Rural power grids.

AuthorWhite, Rindi
PositionENERGY - Alaska spend as much as 47 percent of their household income

Residents of rural and remote communities in Alaska spend as much as 47 percent of their household income on energy, based on 2008 energy prices, according to a 2012 report on rural energy use from public policy forum Commonwealth North.

The sting hits low-income households the hardest. Mid-range income households in the same areas pay around 13 percent of their household income for energy, the report states. But it's still a lot more than Alaska residents living on the road system pay for energy, where heat and power is delivered via an interconnected grid and largely based on less-expensive natural gas instead of higher-cost diesel.

In road-system communities, low-income households typically pay about 18 percent of their income to energy sup pliers, while mid-range households pay about 6 percent.

That's not because rural residents are using more energy--most use less than half the energy urban consumers use, the report states.

The state has recognized this disparity and provides help through its Power Cost Equalization program, which assists customers in rural areas by offsetting the per-kilowatt-hour charge.

In fiscal year 2015, the state appropriated $41 million from its Power Cost Equalization Endowment Fund to 190 rural communities to help subsidize the high cost of power in rural areas of the state.

But is continuing to pay a portion of each rural resident's power bill the best solution?

Meera Kohler, president of the Alaska Village Electric Cooperative (AVEC), says no.

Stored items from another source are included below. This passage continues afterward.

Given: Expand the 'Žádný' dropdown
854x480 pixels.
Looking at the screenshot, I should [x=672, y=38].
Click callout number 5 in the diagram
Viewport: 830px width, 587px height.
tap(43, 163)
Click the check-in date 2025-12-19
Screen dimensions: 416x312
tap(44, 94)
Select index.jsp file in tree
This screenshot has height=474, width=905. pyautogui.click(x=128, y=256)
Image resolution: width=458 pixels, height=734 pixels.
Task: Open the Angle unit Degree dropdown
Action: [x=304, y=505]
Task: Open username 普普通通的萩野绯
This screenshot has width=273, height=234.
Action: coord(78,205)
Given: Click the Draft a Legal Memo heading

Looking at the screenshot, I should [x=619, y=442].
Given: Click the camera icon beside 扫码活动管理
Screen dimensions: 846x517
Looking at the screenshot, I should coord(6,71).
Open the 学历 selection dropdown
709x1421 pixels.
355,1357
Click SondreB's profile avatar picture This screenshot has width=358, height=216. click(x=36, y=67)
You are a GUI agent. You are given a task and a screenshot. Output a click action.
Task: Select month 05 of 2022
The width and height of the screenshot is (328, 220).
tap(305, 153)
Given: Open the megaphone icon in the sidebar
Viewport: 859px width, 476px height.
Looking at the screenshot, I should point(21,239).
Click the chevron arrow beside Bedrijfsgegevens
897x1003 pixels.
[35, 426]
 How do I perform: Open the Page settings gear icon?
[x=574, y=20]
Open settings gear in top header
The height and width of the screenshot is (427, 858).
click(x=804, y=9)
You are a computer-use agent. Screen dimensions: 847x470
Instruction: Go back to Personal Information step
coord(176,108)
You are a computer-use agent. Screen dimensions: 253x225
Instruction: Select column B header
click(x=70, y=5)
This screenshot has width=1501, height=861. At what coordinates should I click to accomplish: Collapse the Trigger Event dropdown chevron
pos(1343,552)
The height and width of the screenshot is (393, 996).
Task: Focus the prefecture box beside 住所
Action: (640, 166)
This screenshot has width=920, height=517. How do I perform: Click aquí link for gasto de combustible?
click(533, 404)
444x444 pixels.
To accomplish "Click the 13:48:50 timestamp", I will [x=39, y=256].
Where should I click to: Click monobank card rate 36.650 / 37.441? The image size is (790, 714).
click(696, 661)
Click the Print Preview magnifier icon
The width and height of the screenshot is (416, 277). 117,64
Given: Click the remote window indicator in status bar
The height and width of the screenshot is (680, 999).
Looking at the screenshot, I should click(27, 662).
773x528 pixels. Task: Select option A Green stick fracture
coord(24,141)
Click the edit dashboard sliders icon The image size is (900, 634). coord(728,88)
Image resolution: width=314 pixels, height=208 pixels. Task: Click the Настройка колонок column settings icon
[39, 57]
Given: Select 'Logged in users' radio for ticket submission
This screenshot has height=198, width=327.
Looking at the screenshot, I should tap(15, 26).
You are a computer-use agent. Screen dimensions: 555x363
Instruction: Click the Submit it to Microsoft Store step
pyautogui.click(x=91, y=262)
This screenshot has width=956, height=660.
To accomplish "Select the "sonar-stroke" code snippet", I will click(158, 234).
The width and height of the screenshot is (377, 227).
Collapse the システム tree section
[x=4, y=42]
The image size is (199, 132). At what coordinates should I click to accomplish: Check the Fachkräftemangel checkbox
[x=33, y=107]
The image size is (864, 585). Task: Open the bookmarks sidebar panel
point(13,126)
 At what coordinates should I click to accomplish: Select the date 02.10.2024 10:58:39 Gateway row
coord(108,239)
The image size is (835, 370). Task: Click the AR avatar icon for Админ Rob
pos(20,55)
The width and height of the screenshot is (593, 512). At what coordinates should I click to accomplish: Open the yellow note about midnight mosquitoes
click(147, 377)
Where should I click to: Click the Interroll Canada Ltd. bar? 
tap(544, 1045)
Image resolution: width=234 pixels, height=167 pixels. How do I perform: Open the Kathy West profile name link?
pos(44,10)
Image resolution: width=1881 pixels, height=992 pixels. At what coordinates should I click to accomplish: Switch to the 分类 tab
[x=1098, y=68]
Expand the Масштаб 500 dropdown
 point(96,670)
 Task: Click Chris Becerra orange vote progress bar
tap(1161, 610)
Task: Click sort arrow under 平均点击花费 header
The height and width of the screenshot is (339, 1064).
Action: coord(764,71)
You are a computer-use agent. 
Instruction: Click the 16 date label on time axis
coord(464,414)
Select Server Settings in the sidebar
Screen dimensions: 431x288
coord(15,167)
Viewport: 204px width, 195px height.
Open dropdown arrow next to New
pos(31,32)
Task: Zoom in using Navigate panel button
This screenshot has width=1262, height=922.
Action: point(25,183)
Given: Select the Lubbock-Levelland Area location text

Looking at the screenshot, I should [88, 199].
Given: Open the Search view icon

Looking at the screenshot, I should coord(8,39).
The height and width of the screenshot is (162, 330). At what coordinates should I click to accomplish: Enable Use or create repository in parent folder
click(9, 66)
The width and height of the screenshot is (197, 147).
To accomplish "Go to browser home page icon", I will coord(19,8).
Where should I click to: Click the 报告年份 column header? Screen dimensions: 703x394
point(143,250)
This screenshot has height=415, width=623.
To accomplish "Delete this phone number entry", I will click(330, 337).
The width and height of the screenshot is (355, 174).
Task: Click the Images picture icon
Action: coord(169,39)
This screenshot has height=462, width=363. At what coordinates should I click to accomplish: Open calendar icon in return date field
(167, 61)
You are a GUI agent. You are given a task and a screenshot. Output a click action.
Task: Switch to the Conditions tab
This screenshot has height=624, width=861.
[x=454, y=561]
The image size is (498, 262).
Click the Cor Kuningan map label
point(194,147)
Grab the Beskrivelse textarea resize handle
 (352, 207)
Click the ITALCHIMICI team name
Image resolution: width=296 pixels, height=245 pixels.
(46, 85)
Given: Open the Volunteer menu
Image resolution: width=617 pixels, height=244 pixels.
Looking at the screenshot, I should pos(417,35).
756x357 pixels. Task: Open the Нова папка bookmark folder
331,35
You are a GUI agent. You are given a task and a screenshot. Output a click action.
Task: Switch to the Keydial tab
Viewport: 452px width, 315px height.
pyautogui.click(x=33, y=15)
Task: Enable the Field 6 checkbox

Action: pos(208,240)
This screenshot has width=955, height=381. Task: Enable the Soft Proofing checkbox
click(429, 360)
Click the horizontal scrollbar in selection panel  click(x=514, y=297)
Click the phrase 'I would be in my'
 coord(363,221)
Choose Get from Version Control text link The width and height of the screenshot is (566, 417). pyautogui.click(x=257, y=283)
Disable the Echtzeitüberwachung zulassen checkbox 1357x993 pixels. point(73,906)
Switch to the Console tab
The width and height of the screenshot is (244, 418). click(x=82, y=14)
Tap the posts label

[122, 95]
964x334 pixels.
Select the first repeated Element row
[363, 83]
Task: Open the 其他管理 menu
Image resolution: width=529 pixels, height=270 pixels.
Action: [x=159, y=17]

Kohler chaired a committee working with Commonwealth North that, in February 2012, issued a report outlining a plan for a statewide energy grid.

"One of the conclusions was that we have to connect the state," Kohler says.

The Commonwealth North report emerged about the same time as a plan by the All Alaska Energy Project to build a high-voltage direct current concept that would connect the state using efficient transmission lines.

"Up till now, all the projects visualized a future that was a carbon copy of the current," Kohler says. That is, she explained, that other proposed projects do little to capitalize on the state's abundant natural resources.

"This offered the ability to capitalize on those resources ... and no other project does that," she says.

Building a Statewide Energy Grid

The plan hinges on a large (two thousand megawatt) gas-fired power plant at the North Slope.

That initial phase is estimated to cost $2.5 billion. Proponents say it would allow North Slope producers to take stranded gas to market and create a long-term, sustainable market for it. The large plant would make energy production more efficient and more cost effective than smaller, community-operated, diesel-run power plants. Emissions would be reduced and the plant could integrate...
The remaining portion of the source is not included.